ABTL0812 has also received Orphan Drug Designation (ODD) for pancreatic cancer, biliary cancer and pediatric neuroblastoma by the FDA in the US and the EMA in Europe.

The mechanism of action of ABTL0812 is unique and novel. ABTL0812 is a first-in-class, orally administered, molecule that binds to the nuclear receptors PPARα and PPARγ, inducing PPAR-dependent endoplasmic reticular stress (ER-stress) and blocking the activation of Akt, the central kinase of the PI3K/Akt/mTOR pathway. The combination of the inhibition of the PI3K/Akt/mTOR pathway and the induction of ER-Stress results in autophagy-mediated cancer cell death. The mechanism of action was published in Clinical Cancer Research in May 2016 and in Autophagy in May 2020. Additionally, ABTL0812 presents immunomodulatory antitumor effects by transforming "cold" tumors into immunogenic "hot" tumors. These effects were presented at the AACR meeting in April 2021. Final publication is ongoing.

In preclinical cancer models, ABTL0812 is effective as a single agent with an excellent safety profile in a broad spectrum of cancer types, including lung, endometrial and pancreatic cancer, neuroblastoma and glioblastoma. Likewise, ABTL0812 synergizes with chemotherapy and immunotherapies, while promoting a pro-inflammatory antitumor microenvironment. Translational results have been published in Gynecologic Oncology (2019), International Journal of Cancer and Cell Death and Disease (2020), Cancer Communications (2022), and Frontiers in Oncology (2022).

About Ability Pharmaceuticals

Ability Pharmaceuticals (www.abilitypharma.com) is a biopharmaceutical company with one product, ABTL0812, in Phase 2b clinical trials, focused on improving the future of oncology by developing innovative therapies that address unmet medical needs. In April 2016, AbilityPharma signed a territorial license agreement for ABTL0812 with SciClone Pharmaceuticals (Hong Kong) Development Co. Limited to develop and commercialize the product in China.

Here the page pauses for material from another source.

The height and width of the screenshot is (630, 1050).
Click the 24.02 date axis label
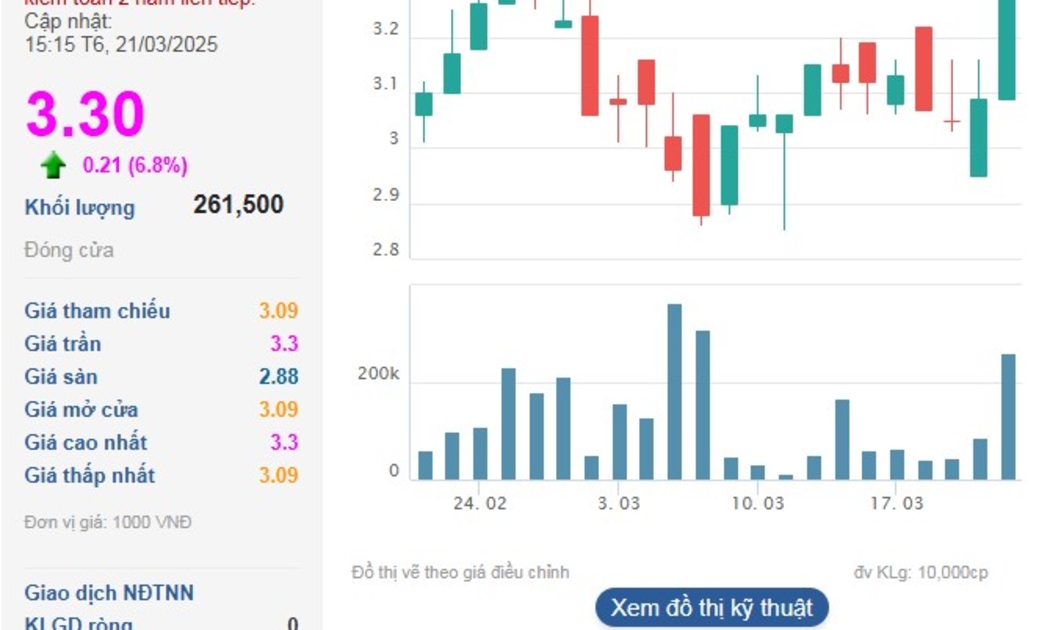click(x=480, y=503)
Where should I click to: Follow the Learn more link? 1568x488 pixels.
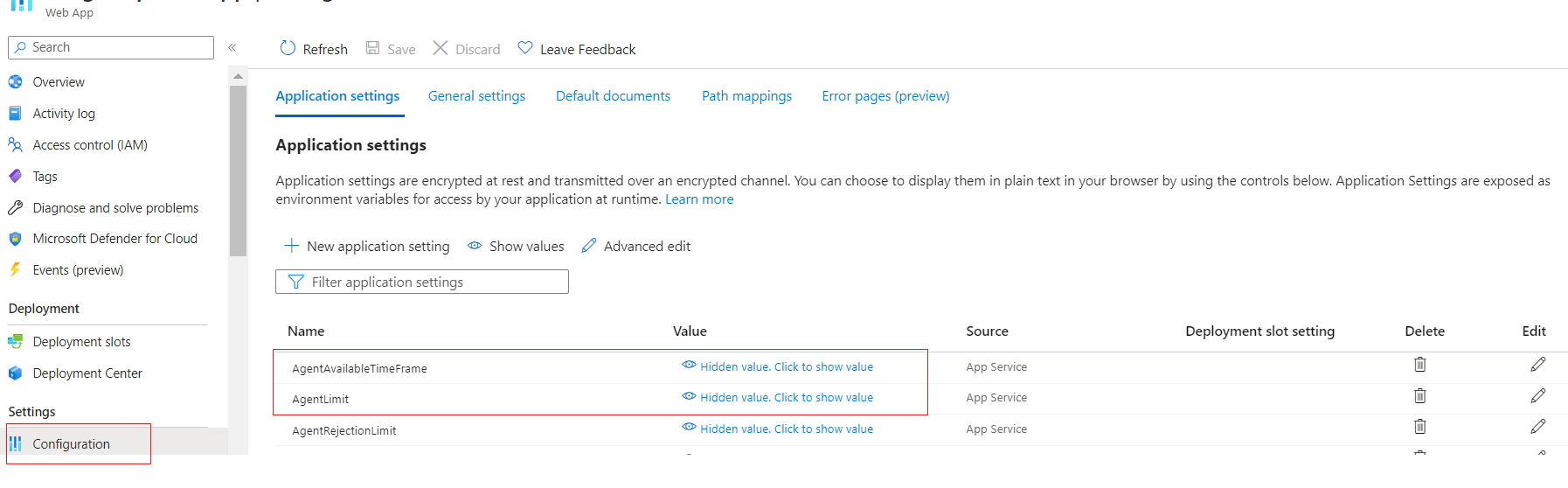(x=699, y=199)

Ability Pharmaceuticals is headquartered in the Parc Tecnològic del Vallès y Parc de Recerca UAB (Cerdanyola del Vallès, Barcelona, Catalonia, Spain). Among its current shareholders are its founders, private investors, Inveready, Fitalent, Innvierte (CDTI), SODENA, the EIC Fund and SciClone Pharmaceuticals, and it has the financial support of ACCIO (Government of Catalonia), CDTI, ICO, ENISA, the Ministry of Science and Innovation (Government of Spain) and the European Commission (H2020 program, European Innovation Council).